> [Dataset]
= Beginning of Section =
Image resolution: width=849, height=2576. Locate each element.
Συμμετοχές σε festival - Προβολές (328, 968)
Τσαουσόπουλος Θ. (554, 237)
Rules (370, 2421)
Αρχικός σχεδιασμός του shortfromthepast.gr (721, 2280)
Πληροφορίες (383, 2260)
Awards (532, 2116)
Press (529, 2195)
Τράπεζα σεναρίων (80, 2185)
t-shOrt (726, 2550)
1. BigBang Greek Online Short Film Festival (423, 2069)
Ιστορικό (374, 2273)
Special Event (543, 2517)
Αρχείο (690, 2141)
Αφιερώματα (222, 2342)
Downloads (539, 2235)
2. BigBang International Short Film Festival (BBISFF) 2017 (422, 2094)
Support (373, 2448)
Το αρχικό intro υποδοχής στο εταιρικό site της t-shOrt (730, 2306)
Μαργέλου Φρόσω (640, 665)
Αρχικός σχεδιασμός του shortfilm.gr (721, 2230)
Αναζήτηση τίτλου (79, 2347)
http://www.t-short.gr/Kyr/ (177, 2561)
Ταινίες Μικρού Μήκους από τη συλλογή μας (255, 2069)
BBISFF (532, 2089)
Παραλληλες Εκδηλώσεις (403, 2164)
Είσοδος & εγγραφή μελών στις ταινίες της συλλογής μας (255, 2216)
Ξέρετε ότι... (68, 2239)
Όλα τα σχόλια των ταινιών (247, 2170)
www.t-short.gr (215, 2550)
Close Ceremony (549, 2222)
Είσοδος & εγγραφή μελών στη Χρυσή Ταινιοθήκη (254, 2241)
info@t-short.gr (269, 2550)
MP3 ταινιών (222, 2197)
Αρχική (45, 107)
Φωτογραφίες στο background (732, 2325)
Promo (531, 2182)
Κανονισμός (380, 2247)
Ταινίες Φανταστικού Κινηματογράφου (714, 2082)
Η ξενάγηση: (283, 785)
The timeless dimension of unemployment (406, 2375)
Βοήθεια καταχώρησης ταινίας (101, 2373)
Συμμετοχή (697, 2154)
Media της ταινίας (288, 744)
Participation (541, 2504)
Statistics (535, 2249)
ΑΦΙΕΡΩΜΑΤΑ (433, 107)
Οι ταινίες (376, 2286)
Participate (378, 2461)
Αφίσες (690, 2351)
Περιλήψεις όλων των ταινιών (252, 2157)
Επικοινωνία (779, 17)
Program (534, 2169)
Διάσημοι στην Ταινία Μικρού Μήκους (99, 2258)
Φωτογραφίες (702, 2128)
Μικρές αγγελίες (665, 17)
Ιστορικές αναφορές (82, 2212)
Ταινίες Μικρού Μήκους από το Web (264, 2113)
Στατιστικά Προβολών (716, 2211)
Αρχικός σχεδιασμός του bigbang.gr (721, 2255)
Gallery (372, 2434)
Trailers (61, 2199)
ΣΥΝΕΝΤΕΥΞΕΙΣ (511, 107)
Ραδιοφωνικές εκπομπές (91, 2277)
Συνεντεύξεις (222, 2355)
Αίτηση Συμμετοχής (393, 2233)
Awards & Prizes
= End of Section =
> [What you should do]
When you reach the line with "Κανονισμός (380, 2247)" in the records above, start writing out lines exactly, and stop once the line with "Μικρές αγγελίες (665, 17)" has been written; include nothing else.

> [Answer section]
Κανονισμός (380, 2247)
Ταινίες Φανταστικού Κινηματογράφου (714, 2082)
Η ξενάγηση: (283, 785)
The timeless dimension of unemployment (406, 2375)
Βοήθεια καταχώρησης ταινίας (101, 2373)
Συμμετοχή (697, 2154)
Media της ταινίας (288, 744)
Participation (541, 2504)
Statistics (535, 2249)
ΑΦΙΕΡΩΜΑΤΑ (433, 107)
Οι ταινίες (376, 2286)
Participate (378, 2461)
Αφίσες (690, 2351)
Περιλήψεις όλων των ταινιών (252, 2157)
Επικοινωνία (779, 17)
Program (534, 2169)
Διάσημοι στην Ταινία Μικρού Μήκους (99, 2258)
Φωτογραφίες (702, 2128)
Μικρές αγγελίες (665, 17)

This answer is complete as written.